THE DATA Start Marker

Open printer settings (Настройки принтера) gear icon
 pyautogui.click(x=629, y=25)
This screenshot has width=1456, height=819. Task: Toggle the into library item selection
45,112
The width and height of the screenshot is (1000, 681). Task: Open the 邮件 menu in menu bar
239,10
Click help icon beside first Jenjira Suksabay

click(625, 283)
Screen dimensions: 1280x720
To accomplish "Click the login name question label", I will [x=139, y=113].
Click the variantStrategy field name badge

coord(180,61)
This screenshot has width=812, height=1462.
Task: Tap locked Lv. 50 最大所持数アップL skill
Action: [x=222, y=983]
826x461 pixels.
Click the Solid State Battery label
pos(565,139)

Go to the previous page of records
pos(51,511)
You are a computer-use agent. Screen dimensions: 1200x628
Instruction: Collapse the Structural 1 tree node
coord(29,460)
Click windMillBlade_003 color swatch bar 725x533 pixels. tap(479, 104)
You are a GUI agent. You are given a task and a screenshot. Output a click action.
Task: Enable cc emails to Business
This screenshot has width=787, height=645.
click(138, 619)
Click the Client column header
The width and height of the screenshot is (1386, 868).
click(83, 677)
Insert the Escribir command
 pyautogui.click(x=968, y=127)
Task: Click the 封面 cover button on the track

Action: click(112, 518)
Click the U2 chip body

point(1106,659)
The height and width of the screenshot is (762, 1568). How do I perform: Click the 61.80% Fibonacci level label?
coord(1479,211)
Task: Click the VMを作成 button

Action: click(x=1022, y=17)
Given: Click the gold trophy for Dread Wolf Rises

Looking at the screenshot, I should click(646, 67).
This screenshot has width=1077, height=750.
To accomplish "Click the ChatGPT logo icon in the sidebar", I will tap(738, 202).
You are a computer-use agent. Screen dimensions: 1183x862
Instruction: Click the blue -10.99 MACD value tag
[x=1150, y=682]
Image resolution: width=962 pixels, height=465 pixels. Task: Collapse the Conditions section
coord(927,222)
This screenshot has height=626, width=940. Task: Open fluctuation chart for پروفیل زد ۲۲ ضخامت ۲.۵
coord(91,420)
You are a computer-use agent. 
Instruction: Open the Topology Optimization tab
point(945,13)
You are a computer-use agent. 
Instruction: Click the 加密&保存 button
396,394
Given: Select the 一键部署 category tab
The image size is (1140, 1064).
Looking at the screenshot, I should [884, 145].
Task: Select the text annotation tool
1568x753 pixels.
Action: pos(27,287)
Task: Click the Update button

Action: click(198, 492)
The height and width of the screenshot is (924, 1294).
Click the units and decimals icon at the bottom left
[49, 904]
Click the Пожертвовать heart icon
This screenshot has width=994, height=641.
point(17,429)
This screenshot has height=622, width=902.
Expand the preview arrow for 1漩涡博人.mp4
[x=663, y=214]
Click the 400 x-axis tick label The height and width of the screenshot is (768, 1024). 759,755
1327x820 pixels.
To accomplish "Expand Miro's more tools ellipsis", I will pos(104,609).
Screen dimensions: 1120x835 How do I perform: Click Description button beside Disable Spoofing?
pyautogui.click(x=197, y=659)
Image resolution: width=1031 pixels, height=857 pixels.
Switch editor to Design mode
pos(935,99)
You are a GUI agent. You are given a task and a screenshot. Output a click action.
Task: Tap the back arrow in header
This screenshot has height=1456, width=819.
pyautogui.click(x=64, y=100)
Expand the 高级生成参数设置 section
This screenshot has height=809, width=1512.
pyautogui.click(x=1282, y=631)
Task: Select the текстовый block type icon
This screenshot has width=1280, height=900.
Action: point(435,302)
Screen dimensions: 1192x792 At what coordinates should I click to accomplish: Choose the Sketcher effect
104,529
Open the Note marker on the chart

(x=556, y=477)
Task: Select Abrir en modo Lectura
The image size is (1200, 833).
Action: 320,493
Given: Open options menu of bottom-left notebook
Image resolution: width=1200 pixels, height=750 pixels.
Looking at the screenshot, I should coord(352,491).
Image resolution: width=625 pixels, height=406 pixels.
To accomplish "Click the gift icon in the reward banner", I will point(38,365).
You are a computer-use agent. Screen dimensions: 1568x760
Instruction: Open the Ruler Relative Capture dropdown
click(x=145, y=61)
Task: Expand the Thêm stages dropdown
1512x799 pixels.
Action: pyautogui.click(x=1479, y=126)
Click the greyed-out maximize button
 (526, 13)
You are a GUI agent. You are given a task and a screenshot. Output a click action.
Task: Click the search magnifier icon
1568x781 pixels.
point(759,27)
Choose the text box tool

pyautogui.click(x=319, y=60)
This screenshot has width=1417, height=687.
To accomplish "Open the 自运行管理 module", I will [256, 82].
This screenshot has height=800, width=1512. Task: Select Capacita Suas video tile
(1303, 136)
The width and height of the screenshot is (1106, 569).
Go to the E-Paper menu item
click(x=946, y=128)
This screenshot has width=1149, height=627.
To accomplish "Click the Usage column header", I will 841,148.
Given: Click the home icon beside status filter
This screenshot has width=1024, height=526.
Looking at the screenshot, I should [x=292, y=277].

THE DATA End Marker

Could you retype exactly the lines above, starting at the line that contains "Click help icon beside first Jenjira Suksabay" and ending at the line that contains "You are a computer-use agent. Screen dimensions: 1200x628", and nothing more?

Click help icon beside first Jenjira Suksabay

click(625, 283)
Screen dimensions: 1280x720
To accomplish "Click the login name question label", I will [x=139, y=113].
Click the variantStrategy field name badge

coord(180,61)
This screenshot has width=812, height=1462.
Task: Tap locked Lv. 50 最大所持数アップL skill
Action: [x=222, y=983]
826x461 pixels.
Click the Solid State Battery label
pos(565,139)

Go to the previous page of records
pos(51,511)
You are a computer-use agent. Screen dimensions: 1200x628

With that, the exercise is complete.